L'idea, a Butler, arriva proprio nel suo modesto capanno a Londra Sud: «E se m'invento qui un ristorante che non c'è e lo faccio schizzare nelle classifiche di Trip Advisor con recensioni false?». E poi decide di voler "vedere" il suo stesso gioco, iscrivendo il suo inesistente ristorante dentro casa (anzi, dentro capanno) a Trip Advisor. E tutto fila liscio, anche se c'è la via ma non il numero civico. Certo, ci vogliono anche le foto del locale e del cibo, ed eccovi serviti: manicaretti costituiti da schiuma da barba, spugne abbellite con un po' di pittura, pastiglie di detersivo per lavatrice. Insomma, roba da lavanda gastrica unita a preghiere per la sopravvivenza.

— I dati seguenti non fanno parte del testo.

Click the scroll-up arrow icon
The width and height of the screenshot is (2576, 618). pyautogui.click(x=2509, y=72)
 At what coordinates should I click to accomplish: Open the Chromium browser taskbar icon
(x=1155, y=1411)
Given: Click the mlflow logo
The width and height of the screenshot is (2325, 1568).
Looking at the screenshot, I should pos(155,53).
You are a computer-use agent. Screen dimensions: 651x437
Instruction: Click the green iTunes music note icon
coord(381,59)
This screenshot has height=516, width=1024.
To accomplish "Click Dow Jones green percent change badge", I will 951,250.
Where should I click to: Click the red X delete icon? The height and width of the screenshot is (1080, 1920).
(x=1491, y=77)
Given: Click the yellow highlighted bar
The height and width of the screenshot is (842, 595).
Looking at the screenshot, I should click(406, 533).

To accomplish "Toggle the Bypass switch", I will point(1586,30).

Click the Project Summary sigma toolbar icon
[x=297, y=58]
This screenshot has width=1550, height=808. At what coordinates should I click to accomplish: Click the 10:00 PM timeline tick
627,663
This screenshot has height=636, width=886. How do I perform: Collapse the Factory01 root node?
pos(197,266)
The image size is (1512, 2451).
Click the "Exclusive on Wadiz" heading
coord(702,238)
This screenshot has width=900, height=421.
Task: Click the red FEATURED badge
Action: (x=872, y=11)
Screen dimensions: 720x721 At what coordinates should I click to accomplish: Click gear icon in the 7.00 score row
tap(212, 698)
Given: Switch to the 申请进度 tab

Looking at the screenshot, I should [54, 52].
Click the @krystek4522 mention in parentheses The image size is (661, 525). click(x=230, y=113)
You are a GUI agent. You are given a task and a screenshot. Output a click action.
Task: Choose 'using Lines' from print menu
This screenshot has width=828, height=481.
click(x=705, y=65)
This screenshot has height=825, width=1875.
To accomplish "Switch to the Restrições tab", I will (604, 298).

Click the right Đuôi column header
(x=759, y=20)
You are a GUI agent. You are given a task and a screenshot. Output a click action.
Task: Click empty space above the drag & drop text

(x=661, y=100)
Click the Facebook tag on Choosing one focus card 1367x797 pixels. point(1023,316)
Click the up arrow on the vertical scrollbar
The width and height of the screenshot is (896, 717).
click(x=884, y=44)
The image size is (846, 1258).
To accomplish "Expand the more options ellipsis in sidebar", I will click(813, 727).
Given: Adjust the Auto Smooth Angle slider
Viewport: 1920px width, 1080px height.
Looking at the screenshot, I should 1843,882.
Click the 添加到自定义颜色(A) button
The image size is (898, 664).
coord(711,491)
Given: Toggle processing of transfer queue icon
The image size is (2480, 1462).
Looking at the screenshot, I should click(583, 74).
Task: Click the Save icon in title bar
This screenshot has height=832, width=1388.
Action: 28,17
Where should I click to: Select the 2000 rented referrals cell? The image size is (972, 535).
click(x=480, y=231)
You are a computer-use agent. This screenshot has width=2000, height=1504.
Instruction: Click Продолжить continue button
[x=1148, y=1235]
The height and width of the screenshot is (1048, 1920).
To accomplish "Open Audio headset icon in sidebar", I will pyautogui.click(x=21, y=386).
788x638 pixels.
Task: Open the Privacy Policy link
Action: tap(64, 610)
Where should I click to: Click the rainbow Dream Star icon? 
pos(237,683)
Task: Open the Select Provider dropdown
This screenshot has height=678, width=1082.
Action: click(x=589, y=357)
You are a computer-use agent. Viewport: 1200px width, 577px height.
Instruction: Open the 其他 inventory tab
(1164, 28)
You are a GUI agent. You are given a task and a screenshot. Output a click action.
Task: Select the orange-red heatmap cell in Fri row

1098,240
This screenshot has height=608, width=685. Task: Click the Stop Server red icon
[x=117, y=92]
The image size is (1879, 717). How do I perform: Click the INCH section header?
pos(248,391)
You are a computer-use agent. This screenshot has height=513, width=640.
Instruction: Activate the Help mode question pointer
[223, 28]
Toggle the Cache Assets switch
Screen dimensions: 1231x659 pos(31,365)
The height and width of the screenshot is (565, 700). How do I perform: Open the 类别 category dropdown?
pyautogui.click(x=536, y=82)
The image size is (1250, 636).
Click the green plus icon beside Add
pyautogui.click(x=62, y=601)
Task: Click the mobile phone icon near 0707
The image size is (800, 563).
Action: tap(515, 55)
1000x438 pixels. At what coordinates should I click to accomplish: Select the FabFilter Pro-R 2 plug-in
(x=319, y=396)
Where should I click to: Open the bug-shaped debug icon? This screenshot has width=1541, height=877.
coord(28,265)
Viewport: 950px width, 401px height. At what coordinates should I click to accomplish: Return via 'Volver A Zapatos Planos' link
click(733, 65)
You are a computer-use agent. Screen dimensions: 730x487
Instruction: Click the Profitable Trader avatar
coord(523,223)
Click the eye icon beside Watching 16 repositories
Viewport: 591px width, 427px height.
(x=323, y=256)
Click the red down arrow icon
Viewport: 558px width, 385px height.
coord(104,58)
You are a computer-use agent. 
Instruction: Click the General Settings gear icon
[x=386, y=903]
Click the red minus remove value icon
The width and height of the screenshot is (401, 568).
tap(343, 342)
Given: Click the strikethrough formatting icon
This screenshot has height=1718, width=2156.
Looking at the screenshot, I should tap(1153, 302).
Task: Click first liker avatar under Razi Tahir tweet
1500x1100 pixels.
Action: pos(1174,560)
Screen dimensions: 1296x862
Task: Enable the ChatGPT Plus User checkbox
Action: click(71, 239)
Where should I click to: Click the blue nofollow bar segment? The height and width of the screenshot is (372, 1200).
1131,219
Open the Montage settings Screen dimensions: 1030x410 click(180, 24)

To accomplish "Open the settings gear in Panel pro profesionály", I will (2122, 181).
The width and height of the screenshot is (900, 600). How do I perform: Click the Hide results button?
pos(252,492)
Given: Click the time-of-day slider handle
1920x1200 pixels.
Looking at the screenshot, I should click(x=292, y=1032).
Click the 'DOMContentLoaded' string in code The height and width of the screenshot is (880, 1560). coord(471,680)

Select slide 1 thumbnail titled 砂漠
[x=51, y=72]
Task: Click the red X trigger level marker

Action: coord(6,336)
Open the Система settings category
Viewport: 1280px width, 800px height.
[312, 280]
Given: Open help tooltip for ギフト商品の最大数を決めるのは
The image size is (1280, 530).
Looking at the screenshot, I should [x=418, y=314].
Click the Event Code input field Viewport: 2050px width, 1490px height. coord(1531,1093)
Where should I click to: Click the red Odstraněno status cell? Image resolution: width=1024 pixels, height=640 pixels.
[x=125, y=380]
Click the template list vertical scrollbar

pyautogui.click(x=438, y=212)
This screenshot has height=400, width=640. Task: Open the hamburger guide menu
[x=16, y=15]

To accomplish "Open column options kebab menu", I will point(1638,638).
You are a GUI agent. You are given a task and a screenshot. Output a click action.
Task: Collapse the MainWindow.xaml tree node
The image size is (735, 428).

Butler arruola amici e conoscenti, e così piovono sul suo Capanno una gigantesca quantità di recensioni entusiastiche grazie alle quali piovono tantissime richieste di prenotazione (obbligatoria, dice l'annuncio su Trip Advisor) che il giornalista, non avendo un ristorante, non può ovviamente soddisfare: nemmeno una. La vetta nella classifica dei ristoranti di Londra (certo, secondo il sito di recensioni) non tarda ad arrivare, così il ristorante che non c'è diventa il migliore della metropoli.

Ma non si può continuare così a vita, anche perché Oobah Butler ha raggiunto il massimo dei successi possibile: dimostrare che quelle classifiche dei ristoranti non sono affatto attendibili, proprio perché si può postare una recensione senza esserci mai stati. Mancava solo informare qualcuno: lo stesso Trip Advisor. Ed è qui la parte più divertente della storia raccontata dal giornalista: è la risposta dell'organizzazione. «Generalmente», gli ha scritto uno dei responsabili, «le sole persone che creano profili falsi di ristoranti sono i giornalisti, per metterci alla prova». E come lo dimostrano? Per "logica": «Non esiste alcun incentivo nel mondo reale a creare un finto ristorante e inserirlo nel nostro sito. Quindi questo test non è un esempio che si riscontra nella vita di tutti i giorni».

Così confermando che ogni pasto come si deve si chiude con l'amaro.